NanoIntegris Technologies, Inc.
- Type: Private
- Industry: Nanotechnology
- Founded: January 2007
- Headquarters: Boisbriand, Quebec
- Website: www.nanointegris.com

= NanoIntegris =

NanoIntegris is a nanotechnology company based in Boisbriand, Quebec specializing in the production of enriched, single-walled carbon nanotubes. In 2012, NanoIntegris was acquired by Raymor Industries, a large-scale producer of single-wall carbon nanotubes using the plasma torch process.

The proprietary technology through which NanoIntegris creates its products spun out of the Hersam Research Group at Northwestern University.

==Process==
The process through which these technologies emerged is called density gradient ultracentrifugation (DGU). DGU has been used for some time in biological and medical applications but Dr. Mark Hersam utilized this process with carbon nanotubes which allowed for those nanotubes with semi-conductive properties to be separated from those with conductive properties. While the DGU method was the first one to convincingly produce high-purity semiconducting carbon nanotubes, the rotation speeds involved limit the amount of liquid, and thus nanotubes, that can be processed with this technology. NanoIntegris has recently licensed a new process using selective wrapping of semiconducting nanotubes with conjugated polymers. This method is scalable thus enabling the supply of this material in large quantities for commercial applications.

==Products==

===Semiconducting SWCNT===
Enriched Semiconducting carbon nanotubes (sc-SWCNT) using either a density-gradient ultracentrifugation (DGU) or a polymer-wrapping (conjugated polymer extraction(CPE)) method.

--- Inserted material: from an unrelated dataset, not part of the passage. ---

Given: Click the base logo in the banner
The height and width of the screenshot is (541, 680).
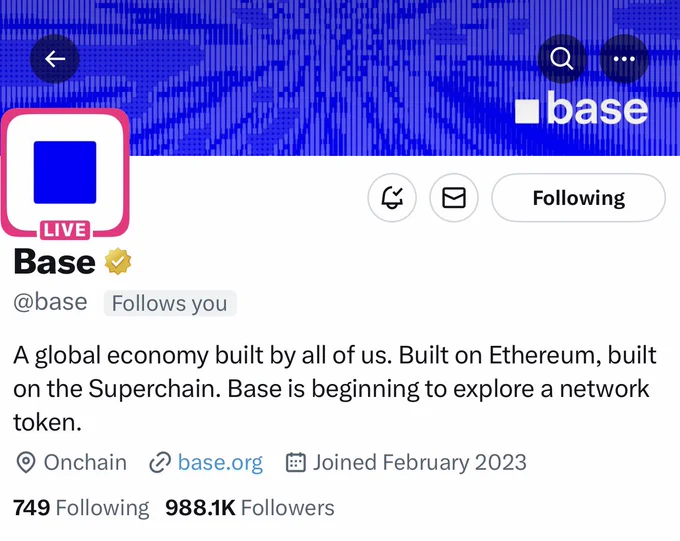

While the DGU method is used to disperse and enrich sc-SWCNT in an aqueous solution, the CPE method disperses and enriches sc-SWCNT in non-polar aromatic solvents

===Conducting SWCNT===
Enriched Conducting carbon nanotubes

===PlasmaTubes SWCNT===
Highly graphitized single-wall carbon nanotubes grown using an industrial-scale plasma torch. Nanotubes are grown using a plasma torch display diameters, lengths, and purity levels comparable to the arc and laser methods. The nanotubes measure between 1 and 1.5 nm in diameter and between 0.3-5 microns in length.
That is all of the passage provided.